■ **TRY IT**: Reproduce verbatim the line in which "You are a computer-use agent. This" occurs, together with each line that follows it to the end of the listing, and nothing more.

■ **AVAILABLE DATA**:
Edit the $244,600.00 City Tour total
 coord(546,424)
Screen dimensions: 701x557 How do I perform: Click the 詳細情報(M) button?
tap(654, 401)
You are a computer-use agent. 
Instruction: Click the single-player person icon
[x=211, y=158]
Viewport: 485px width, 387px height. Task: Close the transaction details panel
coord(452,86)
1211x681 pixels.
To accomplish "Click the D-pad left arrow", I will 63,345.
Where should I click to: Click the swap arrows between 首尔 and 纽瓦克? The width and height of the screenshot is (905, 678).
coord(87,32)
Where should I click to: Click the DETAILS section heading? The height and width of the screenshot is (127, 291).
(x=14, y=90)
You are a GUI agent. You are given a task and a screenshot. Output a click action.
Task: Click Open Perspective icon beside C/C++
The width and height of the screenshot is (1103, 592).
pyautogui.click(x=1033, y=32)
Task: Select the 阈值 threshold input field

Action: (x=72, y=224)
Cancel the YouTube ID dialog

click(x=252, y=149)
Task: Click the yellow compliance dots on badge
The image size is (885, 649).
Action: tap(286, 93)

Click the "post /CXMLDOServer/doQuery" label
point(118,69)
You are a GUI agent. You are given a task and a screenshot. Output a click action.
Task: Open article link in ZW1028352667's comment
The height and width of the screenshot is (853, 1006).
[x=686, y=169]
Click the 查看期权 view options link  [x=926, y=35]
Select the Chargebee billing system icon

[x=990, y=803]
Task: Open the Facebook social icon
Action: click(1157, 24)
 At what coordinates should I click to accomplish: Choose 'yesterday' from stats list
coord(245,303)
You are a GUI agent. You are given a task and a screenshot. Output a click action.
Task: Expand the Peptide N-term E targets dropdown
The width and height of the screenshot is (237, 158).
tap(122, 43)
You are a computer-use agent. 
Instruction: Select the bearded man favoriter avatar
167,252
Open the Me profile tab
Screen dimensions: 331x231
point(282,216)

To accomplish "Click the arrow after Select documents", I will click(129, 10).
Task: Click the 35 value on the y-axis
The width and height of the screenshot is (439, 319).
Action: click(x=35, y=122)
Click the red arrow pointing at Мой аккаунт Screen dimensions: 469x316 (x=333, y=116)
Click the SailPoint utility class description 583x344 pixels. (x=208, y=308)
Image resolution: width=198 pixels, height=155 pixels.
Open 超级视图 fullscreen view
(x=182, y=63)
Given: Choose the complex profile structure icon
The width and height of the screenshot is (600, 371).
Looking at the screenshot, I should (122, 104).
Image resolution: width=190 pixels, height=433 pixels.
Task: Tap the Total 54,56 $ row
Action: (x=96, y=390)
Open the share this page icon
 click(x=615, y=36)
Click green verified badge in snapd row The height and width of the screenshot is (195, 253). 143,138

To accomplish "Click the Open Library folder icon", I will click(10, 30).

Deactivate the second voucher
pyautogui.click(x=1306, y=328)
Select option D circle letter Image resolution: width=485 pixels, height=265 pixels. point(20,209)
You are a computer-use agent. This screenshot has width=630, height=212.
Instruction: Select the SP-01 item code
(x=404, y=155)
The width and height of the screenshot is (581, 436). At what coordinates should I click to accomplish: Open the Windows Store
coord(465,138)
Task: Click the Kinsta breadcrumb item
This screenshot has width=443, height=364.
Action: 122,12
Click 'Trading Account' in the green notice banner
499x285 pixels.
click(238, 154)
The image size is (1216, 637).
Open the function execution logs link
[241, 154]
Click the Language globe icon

■ **RESULT**:
You are a computer-use agent. This screenshot has width=630, height=212.
Instruction: Select the SP-01 item code
(x=404, y=155)
The width and height of the screenshot is (581, 436). At what coordinates should I click to accomplish: Open the Windows Store
coord(465,138)
Task: Click the Kinsta breadcrumb item
This screenshot has width=443, height=364.
Action: 122,12
Click 'Trading Account' in the green notice banner
499x285 pixels.
click(238, 154)
The image size is (1216, 637).
Open the function execution logs link
[241, 154]
Click the Language globe icon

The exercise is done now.